▶ [TASK INSTRUCTIONS]:
Write out the following listing's lines from the one with "Task: Click the protection" to the one with "You are a computer-use agent. Image", exactly, with both included and no others.

▶ [RECORDS SUPPLIED]:
--- START ---

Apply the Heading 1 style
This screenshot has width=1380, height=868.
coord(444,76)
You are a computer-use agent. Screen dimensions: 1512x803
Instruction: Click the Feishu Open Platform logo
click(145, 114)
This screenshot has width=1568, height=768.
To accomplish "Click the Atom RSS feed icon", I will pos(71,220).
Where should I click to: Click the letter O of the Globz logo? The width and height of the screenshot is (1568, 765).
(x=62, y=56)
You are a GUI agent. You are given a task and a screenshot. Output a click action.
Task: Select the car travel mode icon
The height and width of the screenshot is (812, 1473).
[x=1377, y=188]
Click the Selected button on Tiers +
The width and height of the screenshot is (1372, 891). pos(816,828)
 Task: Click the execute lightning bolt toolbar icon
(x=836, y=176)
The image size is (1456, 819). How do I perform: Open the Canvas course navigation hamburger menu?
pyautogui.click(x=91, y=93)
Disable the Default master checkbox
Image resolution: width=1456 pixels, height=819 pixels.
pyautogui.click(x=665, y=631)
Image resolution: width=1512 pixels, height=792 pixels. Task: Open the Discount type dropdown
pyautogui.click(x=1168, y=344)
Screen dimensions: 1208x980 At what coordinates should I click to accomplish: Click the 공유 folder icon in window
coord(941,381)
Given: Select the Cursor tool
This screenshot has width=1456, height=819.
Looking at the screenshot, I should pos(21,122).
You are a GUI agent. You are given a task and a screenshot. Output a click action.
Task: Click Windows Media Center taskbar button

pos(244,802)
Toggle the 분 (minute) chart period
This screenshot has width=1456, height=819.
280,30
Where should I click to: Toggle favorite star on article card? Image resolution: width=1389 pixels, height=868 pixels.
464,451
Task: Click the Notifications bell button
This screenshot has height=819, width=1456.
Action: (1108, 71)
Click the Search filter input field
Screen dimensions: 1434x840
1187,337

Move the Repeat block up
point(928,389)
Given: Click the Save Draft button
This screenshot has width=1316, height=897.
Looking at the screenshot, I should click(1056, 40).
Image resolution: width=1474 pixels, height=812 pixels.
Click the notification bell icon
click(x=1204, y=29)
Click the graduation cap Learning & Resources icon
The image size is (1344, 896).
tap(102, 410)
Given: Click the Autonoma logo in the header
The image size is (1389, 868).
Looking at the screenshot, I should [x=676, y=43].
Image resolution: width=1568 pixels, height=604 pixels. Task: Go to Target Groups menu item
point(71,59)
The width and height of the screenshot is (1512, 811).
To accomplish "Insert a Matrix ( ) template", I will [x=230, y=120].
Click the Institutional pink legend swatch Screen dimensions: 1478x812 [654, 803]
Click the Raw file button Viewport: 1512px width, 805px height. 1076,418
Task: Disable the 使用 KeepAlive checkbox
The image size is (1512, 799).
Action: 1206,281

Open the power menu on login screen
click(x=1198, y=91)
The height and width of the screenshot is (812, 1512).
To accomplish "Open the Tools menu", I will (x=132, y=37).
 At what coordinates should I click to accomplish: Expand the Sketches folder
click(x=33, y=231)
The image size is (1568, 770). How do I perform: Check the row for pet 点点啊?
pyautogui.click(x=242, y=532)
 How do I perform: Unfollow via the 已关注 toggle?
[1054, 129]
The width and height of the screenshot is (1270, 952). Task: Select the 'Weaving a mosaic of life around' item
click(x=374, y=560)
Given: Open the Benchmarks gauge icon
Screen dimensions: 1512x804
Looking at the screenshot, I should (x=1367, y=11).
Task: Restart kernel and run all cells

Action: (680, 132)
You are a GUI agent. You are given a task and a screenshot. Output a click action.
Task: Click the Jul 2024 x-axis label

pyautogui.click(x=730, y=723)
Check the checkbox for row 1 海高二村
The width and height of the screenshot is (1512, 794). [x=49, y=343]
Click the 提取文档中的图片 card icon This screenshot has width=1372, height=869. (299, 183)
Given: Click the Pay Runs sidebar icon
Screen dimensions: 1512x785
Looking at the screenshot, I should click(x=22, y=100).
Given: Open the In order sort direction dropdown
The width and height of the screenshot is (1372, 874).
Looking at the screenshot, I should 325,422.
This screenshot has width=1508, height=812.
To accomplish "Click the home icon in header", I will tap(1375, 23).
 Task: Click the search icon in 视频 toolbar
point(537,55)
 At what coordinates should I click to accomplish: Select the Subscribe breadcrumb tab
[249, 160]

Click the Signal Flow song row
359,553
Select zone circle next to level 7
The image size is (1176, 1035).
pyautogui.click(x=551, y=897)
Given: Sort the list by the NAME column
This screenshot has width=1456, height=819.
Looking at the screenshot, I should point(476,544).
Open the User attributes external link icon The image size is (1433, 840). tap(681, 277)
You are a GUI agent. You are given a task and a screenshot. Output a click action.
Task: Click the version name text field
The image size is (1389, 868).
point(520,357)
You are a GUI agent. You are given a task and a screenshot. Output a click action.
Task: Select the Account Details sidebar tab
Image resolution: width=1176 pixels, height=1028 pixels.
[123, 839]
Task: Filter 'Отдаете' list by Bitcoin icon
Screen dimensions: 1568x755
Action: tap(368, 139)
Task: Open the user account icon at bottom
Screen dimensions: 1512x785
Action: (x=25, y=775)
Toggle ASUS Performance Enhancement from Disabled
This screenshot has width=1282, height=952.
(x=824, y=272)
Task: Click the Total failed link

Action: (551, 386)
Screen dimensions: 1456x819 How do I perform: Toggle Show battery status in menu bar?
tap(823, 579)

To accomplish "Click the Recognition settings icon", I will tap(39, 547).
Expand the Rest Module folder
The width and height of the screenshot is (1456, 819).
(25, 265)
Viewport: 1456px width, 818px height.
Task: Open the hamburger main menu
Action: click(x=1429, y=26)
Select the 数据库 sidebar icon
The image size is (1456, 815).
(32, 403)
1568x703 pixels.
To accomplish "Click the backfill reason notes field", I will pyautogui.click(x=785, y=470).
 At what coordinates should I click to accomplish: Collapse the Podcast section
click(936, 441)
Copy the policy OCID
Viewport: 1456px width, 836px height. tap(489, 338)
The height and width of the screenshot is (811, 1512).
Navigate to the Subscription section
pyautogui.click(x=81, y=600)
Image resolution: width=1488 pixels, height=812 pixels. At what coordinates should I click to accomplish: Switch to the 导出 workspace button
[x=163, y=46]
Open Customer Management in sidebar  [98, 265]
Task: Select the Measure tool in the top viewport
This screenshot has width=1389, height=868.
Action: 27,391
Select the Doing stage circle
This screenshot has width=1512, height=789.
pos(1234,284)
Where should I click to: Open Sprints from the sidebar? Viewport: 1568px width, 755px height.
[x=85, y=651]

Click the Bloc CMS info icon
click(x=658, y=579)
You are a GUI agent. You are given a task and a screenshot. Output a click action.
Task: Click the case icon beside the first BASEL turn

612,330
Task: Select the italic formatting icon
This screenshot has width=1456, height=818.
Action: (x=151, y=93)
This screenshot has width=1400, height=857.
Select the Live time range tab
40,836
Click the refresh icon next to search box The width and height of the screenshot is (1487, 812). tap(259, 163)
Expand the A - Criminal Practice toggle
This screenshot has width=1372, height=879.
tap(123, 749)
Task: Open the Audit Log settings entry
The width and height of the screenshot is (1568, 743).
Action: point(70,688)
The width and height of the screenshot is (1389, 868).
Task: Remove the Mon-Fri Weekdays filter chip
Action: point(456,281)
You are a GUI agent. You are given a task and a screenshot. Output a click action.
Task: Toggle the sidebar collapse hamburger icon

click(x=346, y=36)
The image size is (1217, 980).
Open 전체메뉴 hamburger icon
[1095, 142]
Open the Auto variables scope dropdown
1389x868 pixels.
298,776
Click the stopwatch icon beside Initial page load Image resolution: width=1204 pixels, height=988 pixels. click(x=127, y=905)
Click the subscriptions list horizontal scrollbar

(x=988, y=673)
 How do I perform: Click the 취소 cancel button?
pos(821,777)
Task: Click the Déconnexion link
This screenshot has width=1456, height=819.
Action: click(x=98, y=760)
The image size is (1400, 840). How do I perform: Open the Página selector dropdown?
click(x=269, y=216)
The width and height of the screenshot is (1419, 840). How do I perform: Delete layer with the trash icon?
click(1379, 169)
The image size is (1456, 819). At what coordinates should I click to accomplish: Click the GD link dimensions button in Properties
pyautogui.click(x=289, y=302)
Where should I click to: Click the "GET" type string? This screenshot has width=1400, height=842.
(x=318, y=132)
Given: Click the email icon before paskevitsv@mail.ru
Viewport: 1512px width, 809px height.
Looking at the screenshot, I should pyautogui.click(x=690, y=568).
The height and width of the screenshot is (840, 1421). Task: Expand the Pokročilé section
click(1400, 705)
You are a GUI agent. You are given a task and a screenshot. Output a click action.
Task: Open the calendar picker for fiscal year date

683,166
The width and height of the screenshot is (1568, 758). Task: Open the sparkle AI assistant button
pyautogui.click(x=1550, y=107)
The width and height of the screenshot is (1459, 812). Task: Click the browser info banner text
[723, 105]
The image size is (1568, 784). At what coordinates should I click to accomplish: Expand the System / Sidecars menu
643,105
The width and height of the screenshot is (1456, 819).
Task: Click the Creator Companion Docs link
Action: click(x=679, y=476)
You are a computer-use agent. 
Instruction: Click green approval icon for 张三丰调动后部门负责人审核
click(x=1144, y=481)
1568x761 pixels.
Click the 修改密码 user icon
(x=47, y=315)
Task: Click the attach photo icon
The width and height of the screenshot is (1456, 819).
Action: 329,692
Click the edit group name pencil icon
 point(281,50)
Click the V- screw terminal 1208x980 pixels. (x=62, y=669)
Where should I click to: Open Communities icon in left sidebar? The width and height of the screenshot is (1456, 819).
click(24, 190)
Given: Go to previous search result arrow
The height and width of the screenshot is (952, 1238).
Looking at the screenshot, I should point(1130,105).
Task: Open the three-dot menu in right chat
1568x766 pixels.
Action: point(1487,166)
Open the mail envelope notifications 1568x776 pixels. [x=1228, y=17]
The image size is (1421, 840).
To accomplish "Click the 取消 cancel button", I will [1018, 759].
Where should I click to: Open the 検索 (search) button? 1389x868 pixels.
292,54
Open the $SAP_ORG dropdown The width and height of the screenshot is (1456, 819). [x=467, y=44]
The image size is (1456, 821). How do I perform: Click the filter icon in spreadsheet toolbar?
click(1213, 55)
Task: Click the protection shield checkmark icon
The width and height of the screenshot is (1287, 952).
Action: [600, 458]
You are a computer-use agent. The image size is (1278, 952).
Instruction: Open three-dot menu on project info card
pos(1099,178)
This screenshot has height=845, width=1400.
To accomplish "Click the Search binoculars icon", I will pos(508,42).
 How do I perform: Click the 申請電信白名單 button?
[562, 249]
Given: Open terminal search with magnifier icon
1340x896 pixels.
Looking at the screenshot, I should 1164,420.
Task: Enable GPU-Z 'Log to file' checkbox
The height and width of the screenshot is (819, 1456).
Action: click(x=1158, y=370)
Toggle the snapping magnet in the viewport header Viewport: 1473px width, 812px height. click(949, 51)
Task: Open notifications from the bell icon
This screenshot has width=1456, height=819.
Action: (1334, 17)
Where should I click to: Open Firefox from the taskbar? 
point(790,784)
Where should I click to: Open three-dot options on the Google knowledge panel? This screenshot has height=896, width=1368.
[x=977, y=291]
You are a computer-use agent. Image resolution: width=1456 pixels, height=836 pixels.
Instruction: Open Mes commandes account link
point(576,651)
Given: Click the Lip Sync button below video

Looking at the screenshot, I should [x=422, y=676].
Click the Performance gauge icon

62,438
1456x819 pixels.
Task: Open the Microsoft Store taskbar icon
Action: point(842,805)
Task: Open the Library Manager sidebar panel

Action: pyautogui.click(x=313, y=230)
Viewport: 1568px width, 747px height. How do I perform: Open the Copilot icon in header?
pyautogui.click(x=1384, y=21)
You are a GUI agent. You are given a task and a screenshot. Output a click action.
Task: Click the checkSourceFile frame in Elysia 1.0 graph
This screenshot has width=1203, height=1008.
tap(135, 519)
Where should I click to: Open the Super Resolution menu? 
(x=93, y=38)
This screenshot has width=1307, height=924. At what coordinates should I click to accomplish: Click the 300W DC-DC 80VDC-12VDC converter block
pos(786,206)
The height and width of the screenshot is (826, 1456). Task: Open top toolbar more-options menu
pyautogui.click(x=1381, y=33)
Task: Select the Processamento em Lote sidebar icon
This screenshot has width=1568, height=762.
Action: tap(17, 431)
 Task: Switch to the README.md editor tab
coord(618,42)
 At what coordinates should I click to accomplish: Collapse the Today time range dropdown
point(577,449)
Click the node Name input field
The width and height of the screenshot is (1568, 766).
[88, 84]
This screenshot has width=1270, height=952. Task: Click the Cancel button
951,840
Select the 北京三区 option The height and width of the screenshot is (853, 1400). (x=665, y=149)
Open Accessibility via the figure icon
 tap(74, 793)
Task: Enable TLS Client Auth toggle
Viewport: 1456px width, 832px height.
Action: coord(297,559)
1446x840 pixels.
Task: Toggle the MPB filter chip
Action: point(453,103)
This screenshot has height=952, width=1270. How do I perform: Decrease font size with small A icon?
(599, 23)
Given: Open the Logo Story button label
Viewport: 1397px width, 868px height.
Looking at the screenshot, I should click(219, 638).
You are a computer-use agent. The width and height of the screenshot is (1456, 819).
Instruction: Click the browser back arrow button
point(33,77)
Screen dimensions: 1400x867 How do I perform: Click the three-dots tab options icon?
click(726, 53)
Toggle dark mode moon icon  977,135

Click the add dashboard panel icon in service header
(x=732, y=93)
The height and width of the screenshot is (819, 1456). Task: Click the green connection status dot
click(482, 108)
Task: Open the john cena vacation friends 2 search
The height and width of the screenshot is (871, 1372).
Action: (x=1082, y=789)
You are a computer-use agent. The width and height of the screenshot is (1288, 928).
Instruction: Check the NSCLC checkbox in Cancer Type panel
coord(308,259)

--- END ---

▶ [SOLUTION TO THIS TASK]:
Task: Click the protection shield checkmark icon
The width and height of the screenshot is (1287, 952).
Action: [600, 458]
You are a computer-use agent. The image size is (1278, 952).
Instruction: Open three-dot menu on project info card
pos(1099,178)
This screenshot has height=845, width=1400.
To accomplish "Click the Search binoculars icon", I will pos(508,42).
 How do I perform: Click the 申請電信白名單 button?
[562, 249]
Given: Open terminal search with magnifier icon
1340x896 pixels.
Looking at the screenshot, I should 1164,420.
Task: Enable GPU-Z 'Log to file' checkbox
The height and width of the screenshot is (819, 1456).
Action: click(x=1158, y=370)
Toggle the snapping magnet in the viewport header Viewport: 1473px width, 812px height. click(949, 51)
Task: Open notifications from the bell icon
This screenshot has width=1456, height=819.
Action: (1334, 17)
Where should I click to: Open Firefox from the taskbar? 
point(790,784)
Where should I click to: Open three-dot options on the Google knowledge panel? This screenshot has height=896, width=1368.
[x=977, y=291]
You are a computer-use agent. Image resolution: width=1456 pixels, height=836 pixels.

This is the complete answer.